Elon Musk hit Twitter on Wednesday to give us a boring update.
The billionaire entrepreneur said The Boring Company had finished drilling the first segment of tunnel beneath Los Angeles, heralding a successful start to his company's bold mission to drill a vast network of tunnels criss-crossing the city in a bid to ease traffic congestion at street level.
The drill that got the work done is called Godot, named by Musk himself so he could one day double down on his word play efforts by tweeting that drilling had started and so he was no longer Waiting For Godot. Which is exactly what he did on Wednesday.
Musk yes, this is the same guy behind the even more extraordinary Hyperloop high-speed transportation system is yet to confirm the precise location of the new tunnel, but it's certainly exciting to hear that The Boring Company is making real progress with the ambitious plan he first hinted at in 2016.
We know he's already done a spot of test drilling beneath his SpaceX headquarters oh yes, he's also behind that stunning rocket system that can land boosters back on Earth in one piece in Hawthorne, California, but it seems Godot's debut drilling work could have taken place somewhere between Los Angeles international airport and Sherman Oaks some 14 miles to the north, which Musk recently said would be the site of the first tunnel.
If that's the case, then the meeting he had earlier this month with L.A. mayor Eric Garcetti about the project must have gone far better than he let on, as at the time Musk only said they'd had " promising conversations." He said of the same meeting that "permits [are] harder than technology."

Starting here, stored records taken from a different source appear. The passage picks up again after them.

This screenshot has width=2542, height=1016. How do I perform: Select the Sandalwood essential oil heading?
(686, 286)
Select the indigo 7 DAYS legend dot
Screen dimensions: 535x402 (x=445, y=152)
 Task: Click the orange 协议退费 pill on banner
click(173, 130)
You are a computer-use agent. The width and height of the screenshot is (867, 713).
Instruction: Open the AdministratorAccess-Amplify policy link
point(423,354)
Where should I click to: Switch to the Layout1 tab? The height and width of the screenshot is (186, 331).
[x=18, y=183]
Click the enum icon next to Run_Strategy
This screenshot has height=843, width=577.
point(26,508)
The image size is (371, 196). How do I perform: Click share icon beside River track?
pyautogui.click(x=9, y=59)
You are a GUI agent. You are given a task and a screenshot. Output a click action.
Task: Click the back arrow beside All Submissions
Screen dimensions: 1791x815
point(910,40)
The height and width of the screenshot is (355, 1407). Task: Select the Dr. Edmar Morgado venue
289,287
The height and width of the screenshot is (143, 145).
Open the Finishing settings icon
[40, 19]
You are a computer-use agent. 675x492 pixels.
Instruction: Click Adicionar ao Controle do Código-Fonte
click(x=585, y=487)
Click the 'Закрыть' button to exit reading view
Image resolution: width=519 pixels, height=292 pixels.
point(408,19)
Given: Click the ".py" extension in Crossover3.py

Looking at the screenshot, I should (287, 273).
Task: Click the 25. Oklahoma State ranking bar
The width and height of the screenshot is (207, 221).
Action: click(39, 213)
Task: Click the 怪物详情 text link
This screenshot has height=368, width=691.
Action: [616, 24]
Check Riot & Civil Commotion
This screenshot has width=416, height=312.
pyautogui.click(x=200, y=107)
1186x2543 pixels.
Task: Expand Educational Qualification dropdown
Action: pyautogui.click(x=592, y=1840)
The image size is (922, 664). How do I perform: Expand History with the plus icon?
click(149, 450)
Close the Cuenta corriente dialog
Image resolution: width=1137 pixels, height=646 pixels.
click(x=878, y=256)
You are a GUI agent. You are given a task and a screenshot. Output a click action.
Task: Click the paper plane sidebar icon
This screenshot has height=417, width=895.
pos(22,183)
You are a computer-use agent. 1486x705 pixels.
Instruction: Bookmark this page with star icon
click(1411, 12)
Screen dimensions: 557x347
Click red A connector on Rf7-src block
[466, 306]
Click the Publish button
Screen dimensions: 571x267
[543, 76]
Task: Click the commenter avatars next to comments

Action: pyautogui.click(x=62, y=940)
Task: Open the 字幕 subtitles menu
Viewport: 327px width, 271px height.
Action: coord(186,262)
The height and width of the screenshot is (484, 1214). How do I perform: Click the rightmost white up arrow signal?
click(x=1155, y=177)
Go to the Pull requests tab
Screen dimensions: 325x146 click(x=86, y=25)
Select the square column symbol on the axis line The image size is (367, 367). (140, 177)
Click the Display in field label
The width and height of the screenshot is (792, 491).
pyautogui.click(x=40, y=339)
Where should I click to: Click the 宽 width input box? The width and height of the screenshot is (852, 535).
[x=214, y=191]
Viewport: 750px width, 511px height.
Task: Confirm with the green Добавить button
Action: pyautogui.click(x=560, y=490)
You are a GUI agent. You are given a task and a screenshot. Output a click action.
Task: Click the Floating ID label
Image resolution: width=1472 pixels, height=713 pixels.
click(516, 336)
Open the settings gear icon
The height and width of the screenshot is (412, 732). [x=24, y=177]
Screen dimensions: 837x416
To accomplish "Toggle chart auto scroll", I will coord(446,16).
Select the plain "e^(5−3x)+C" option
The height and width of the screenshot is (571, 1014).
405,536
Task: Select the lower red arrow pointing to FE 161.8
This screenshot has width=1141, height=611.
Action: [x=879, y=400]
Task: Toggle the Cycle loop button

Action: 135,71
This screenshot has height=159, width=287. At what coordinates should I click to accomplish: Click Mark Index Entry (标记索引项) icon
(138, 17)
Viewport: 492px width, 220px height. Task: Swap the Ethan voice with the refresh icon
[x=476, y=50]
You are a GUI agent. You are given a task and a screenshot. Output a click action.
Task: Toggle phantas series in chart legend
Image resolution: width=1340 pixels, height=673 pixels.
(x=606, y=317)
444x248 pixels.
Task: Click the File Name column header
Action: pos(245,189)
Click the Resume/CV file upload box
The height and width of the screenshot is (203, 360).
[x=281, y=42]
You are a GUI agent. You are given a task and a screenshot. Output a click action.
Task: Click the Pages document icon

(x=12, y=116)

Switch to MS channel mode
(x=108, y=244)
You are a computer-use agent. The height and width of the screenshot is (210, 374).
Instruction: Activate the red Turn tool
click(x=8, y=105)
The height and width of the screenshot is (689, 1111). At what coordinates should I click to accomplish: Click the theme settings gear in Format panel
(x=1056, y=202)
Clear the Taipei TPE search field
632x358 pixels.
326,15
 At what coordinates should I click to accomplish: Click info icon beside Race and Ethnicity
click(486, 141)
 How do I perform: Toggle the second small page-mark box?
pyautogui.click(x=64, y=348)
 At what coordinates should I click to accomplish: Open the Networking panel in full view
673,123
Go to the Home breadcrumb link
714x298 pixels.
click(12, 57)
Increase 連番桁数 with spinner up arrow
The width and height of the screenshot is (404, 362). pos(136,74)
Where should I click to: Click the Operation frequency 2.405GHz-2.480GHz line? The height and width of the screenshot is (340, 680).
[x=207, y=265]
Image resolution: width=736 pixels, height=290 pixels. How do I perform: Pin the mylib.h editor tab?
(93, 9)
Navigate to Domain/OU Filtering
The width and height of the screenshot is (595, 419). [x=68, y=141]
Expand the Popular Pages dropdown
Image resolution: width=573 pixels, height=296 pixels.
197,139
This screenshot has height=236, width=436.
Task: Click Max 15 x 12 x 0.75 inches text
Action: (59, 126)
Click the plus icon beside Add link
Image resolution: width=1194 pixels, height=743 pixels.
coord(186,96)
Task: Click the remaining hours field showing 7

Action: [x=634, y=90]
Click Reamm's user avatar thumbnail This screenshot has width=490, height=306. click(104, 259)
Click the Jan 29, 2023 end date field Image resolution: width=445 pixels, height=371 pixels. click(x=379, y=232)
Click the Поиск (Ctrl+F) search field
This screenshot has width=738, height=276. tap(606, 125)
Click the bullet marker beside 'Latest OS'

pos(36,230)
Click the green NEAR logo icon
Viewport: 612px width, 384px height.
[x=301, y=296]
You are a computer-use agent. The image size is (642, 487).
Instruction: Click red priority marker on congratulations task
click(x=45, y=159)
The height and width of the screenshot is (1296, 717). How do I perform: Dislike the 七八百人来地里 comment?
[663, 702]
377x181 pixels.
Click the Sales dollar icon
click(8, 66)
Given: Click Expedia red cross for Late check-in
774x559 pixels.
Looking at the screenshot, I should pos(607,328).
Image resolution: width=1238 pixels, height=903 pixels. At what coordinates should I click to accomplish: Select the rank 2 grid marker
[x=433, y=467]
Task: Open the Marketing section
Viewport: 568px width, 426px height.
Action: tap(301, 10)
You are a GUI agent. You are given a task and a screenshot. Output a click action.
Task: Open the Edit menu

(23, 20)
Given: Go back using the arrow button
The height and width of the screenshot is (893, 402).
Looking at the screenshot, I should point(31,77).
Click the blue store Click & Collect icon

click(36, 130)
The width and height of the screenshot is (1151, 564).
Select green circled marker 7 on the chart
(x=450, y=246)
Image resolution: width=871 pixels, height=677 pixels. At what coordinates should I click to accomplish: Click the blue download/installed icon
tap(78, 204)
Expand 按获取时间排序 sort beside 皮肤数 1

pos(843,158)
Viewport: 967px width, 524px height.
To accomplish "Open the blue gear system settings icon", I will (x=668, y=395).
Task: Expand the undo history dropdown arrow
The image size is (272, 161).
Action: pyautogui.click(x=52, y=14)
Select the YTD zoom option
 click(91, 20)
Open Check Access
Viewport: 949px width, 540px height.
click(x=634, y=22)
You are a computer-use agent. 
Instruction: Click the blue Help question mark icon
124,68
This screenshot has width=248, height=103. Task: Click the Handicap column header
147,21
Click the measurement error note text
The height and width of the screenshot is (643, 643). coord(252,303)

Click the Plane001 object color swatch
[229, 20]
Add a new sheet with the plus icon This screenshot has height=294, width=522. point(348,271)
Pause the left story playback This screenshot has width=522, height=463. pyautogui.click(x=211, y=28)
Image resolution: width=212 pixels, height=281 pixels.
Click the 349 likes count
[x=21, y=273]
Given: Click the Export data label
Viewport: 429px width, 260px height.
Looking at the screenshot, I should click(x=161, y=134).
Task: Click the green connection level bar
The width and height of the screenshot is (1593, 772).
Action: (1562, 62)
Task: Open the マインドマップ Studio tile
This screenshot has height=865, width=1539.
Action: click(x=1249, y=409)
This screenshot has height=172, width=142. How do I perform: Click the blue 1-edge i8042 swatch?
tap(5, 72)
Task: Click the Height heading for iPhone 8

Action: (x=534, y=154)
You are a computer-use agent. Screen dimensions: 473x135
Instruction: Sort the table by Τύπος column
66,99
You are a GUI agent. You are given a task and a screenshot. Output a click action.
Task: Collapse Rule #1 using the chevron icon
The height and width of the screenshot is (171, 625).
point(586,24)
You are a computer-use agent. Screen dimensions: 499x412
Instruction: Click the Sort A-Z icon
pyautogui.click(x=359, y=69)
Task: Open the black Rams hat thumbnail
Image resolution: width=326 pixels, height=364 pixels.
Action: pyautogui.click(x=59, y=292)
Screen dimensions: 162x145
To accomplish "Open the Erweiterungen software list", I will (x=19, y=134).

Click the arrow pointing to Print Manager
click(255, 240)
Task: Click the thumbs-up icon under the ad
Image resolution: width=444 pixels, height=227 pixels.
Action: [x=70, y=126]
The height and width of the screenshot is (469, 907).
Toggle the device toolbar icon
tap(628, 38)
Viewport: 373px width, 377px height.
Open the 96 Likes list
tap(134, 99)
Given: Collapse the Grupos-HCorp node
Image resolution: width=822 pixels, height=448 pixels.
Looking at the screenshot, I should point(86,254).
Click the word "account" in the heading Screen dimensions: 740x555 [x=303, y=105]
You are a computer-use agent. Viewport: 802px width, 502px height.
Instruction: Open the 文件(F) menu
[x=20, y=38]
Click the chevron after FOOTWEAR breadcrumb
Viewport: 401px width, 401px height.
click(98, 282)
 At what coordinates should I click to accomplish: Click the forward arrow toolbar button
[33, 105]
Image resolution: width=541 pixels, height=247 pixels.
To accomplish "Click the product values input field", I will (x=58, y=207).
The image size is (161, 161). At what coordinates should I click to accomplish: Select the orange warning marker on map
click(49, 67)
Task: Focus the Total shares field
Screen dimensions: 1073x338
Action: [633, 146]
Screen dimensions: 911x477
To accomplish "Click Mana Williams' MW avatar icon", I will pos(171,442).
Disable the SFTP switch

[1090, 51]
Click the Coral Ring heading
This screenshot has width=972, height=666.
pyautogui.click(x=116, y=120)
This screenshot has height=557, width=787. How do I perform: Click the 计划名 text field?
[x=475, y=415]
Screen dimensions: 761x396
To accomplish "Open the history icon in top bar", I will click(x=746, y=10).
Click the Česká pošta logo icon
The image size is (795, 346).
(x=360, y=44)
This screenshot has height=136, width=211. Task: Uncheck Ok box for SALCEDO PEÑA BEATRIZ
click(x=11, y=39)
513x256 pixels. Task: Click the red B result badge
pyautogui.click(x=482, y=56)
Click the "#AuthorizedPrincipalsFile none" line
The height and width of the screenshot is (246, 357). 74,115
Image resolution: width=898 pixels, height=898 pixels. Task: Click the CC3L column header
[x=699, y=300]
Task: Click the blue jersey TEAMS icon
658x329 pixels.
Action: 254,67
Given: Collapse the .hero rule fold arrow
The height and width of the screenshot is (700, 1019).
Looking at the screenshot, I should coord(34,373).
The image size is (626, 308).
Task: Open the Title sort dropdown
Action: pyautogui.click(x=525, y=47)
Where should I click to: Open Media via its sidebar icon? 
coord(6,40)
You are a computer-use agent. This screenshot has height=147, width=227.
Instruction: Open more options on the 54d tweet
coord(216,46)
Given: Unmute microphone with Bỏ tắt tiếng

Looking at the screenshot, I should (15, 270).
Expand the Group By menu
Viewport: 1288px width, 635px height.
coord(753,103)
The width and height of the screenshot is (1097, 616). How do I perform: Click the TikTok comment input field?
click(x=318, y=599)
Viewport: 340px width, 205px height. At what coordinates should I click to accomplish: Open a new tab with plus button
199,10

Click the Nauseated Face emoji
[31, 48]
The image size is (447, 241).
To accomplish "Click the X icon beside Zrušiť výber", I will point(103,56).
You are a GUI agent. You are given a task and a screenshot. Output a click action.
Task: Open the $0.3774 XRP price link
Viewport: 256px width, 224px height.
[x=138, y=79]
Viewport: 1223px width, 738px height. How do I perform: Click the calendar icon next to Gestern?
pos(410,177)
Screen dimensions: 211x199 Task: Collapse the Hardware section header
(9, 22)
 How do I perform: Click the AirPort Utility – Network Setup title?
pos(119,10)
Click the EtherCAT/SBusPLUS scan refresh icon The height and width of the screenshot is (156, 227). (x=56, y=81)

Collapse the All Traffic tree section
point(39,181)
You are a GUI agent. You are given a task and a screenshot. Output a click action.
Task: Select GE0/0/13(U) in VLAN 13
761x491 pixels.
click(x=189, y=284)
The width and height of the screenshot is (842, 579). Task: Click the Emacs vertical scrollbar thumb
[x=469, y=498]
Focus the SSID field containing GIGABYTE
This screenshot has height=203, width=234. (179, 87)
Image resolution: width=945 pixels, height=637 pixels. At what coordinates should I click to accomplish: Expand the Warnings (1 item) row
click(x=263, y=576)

Musk has been delighting followers of his subterranean adventures by posting various videos including the one above showing how the system could work.
Cars would be able to reach a myriad of locations around the city by traveling undergroundat speeds of 125 mph. No, the driver wouldn't be in their seat flooring the gas while trying to avoid scraping along the tunnel walls; instead, the vehicle and its occupants would be lowered gently from street level onto an electric sled that carries it along a fixed track at great speed. Cyclists and pedestrians could also use the system by stepping into large pods available for public use.
What do you think? Is this really going to happen or will regulations and costs ensure the plan eventually gets, as Elon himself might well be tempted to say, buried?